=== Section Start ===

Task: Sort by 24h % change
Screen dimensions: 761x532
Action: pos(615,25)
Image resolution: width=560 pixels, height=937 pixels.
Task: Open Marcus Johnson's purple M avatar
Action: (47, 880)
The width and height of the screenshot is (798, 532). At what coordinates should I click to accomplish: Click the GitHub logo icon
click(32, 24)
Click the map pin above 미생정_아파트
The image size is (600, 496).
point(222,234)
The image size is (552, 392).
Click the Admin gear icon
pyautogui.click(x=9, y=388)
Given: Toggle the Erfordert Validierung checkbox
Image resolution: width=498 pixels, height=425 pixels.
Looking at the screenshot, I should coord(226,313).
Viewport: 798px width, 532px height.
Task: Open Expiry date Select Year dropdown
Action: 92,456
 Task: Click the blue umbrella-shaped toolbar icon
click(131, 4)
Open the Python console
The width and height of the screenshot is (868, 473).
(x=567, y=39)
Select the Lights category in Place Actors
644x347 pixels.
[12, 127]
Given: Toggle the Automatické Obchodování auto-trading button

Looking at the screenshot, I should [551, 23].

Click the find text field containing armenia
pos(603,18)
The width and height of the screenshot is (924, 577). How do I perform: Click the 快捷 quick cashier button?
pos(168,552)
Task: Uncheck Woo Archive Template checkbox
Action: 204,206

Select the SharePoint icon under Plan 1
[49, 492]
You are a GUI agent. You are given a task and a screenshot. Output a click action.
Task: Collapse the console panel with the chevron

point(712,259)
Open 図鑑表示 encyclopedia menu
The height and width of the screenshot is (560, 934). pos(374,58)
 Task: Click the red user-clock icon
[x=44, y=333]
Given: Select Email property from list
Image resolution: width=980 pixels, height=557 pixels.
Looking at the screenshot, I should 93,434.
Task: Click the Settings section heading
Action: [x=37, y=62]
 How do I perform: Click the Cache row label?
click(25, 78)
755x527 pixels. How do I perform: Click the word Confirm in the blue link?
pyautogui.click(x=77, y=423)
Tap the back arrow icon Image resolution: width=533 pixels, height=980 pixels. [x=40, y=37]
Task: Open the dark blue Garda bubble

=== Section End ===

* Try it *
The required answer is the exact run of lines above starting at the line with "Click the Admin gear icon" and ending at the line with "Given: Select Email property from list", with both ends present.

* Output of the task *
Click the Admin gear icon
pyautogui.click(x=9, y=388)
Given: Toggle the Erfordert Validierung checkbox
Image resolution: width=498 pixels, height=425 pixels.
Looking at the screenshot, I should coord(226,313).
Viewport: 798px width, 532px height.
Task: Open Expiry date Select Year dropdown
Action: 92,456
 Task: Click the blue umbrella-shaped toolbar icon
click(131, 4)
Open the Python console
The width and height of the screenshot is (868, 473).
(x=567, y=39)
Select the Lights category in Place Actors
644x347 pixels.
[12, 127]
Given: Toggle the Automatické Obchodování auto-trading button

Looking at the screenshot, I should [551, 23].

Click the find text field containing armenia
pos(603,18)
The width and height of the screenshot is (924, 577). How do I perform: Click the 快捷 quick cashier button?
pos(168,552)
Task: Uncheck Woo Archive Template checkbox
Action: 204,206

Select the SharePoint icon under Plan 1
[49, 492]
You are a GUI agent. You are given a task and a screenshot. Output a click action.
Task: Collapse the console panel with the chevron

point(712,259)
Open 図鑑表示 encyclopedia menu
The height and width of the screenshot is (560, 934). pos(374,58)
 Task: Click the red user-clock icon
[x=44, y=333]
Given: Select Email property from list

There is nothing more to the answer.